Vestirsi dentro
“Vestirsi dentro” è una raccolta benefica per i detenuti della Casa Circondariale di Bologna.
L'iniziativa è promossa dall'Associazione Nazionale Magistrati, dalla Camera Penale, dall'Ordine degli Avvocati, dal Garante dei detenuti della Regione Emilia-Romagna e del Comune di Bologna, grazie all'impegno del mondo del volontariato e delle associazioni AVOC, Antigone e Chiusi Dentro.
C’è bisogno tutto in carcere: tute, felpe, maglioni, t-shirt, jeans, calze, biancheria intima, scarpe e ciabatte, oltre a lenzuola e asciugamani. La raccolta continua anche oggi e domani in via Farini 1, presso il Tribunale di Bologna dalle 9.30 alle 13.
L’Unione Europea ha condannato l’Italia per le condizioni in cui vivono le persone nel sistema detentivo del nostro paese. Uno stato democratico ha il dovere di garantire condizioni di vita dignitose anche in un luogo di restrizione. Il carcere non dovrebbe infatti punire, ma rieducare.

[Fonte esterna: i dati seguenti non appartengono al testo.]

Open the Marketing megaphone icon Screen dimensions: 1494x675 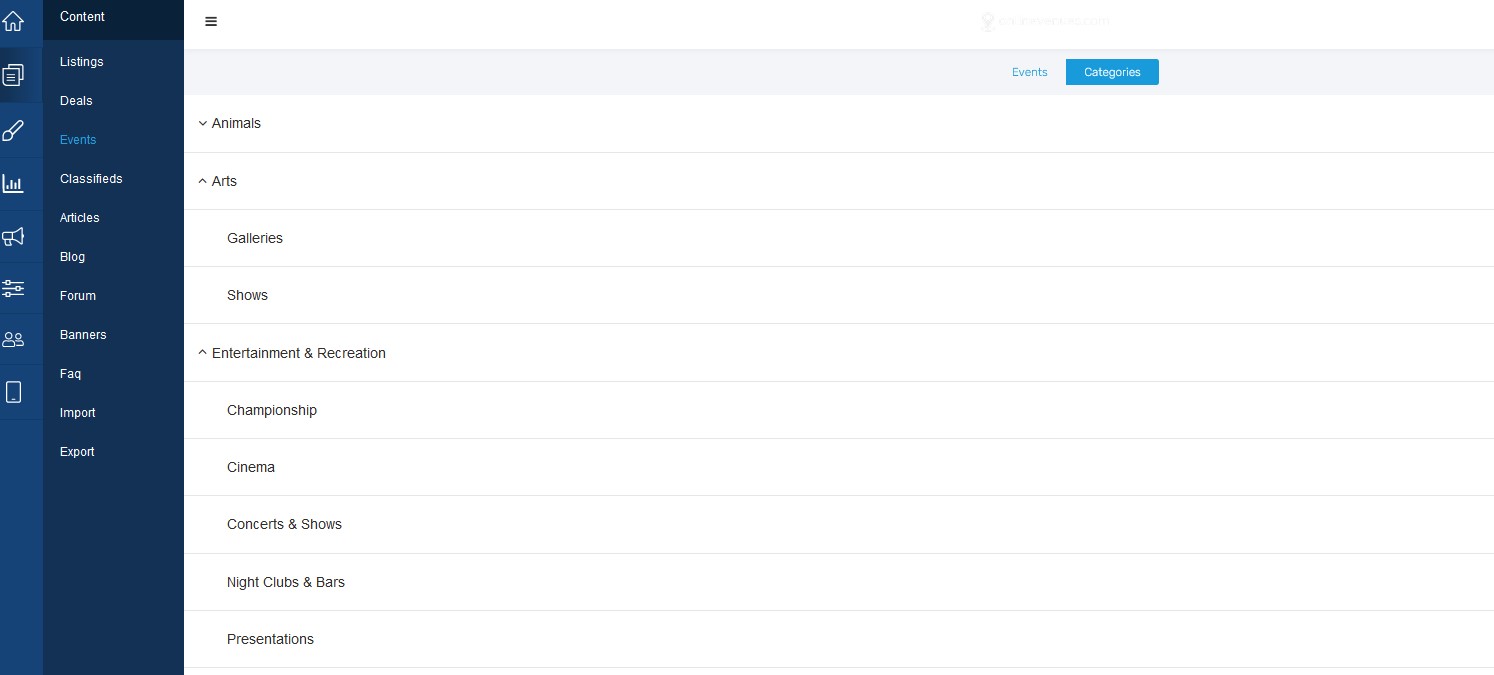13,237
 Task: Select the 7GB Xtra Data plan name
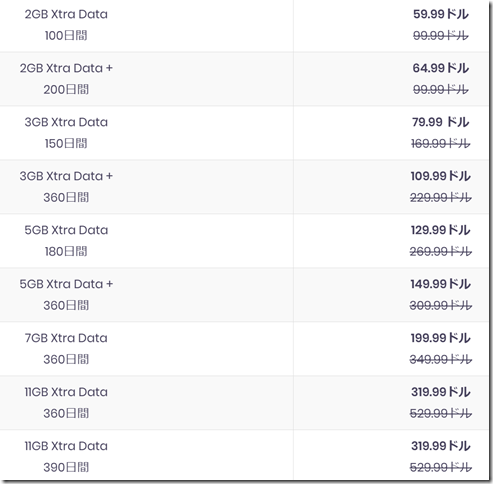66,338
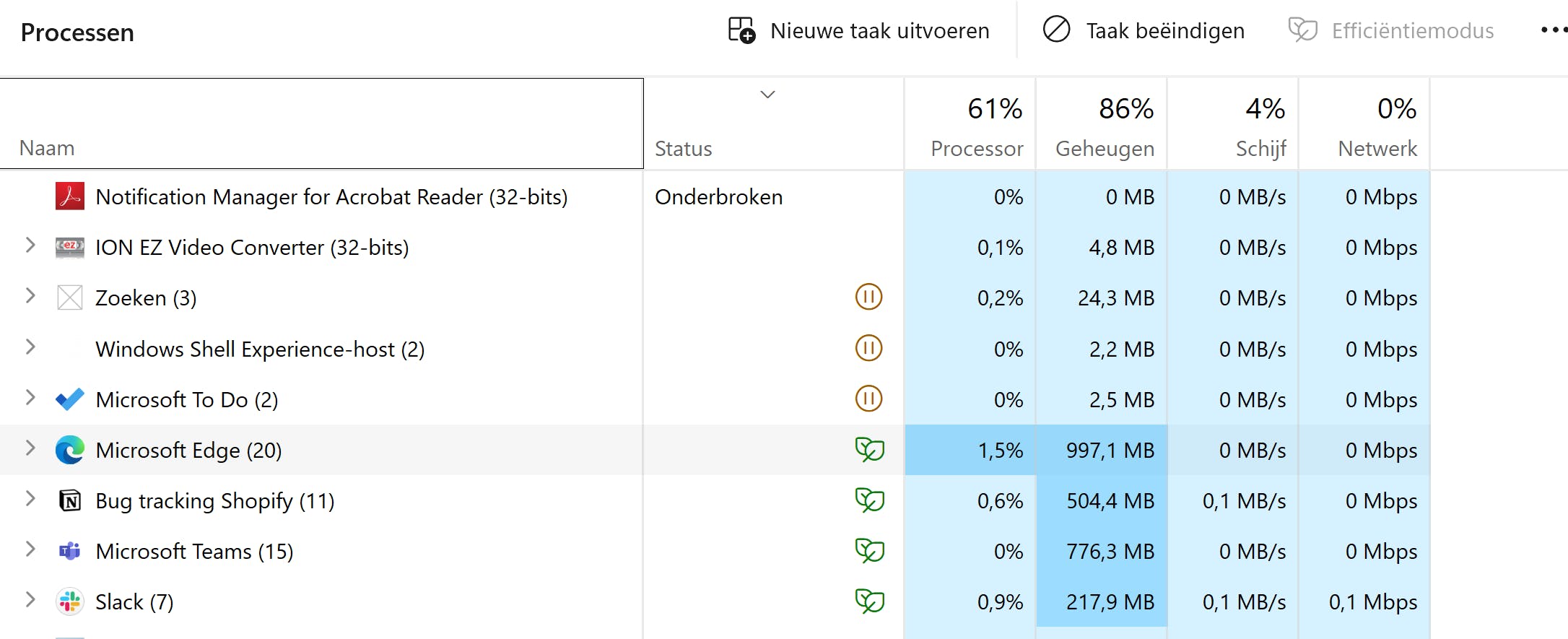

Bologna dimostra ancora una volta di essere una città solidale, capace di creare reti e collaborazione con il territorio. Il carcere non è extraterritoriale, una terra di confine senza relazioni con la città, ma è parte della città di Bologna, e l’esperienza del carcere deve proporsi come un tempo di riprogettazione di vita, ad esempio attraverso l'opportunità di imparare un mestiere.
Ci sono esperienze che confortano questa prospettiva: l'esperienza musicale del coro diretto dal maestro Napolitano; il laboratorio sartoriale operante all’interno della sezione femminile; il laboratorio per il trattamento di materiali elettronici in collaborazione con l'azienda Hera; l'officina meccanica promossa dalle imprese metalmeccaniche bolognesi IMA, GD e Marchesini Group; la serra per la produzione agricola e il nuovo caseificio.
Da parte nostra, occorre valorizzare queste esperienze e moltiplicarle. Serve un impegno attivo delle istituzioni, una collaborazione con le realtà economiche, le cooperative sociali e le associazioni di volontariato. Occorre che il carcere possa essere vissuto come dovere, ma anche come diritto di pagare per un’azione ingiusta commessa nei confronti della società, di cui si è però legittimamente ancora parte, e c’è la necessità che anche questa esperienza drammatica lasci intravedere una prospettiva, un futuro possibile.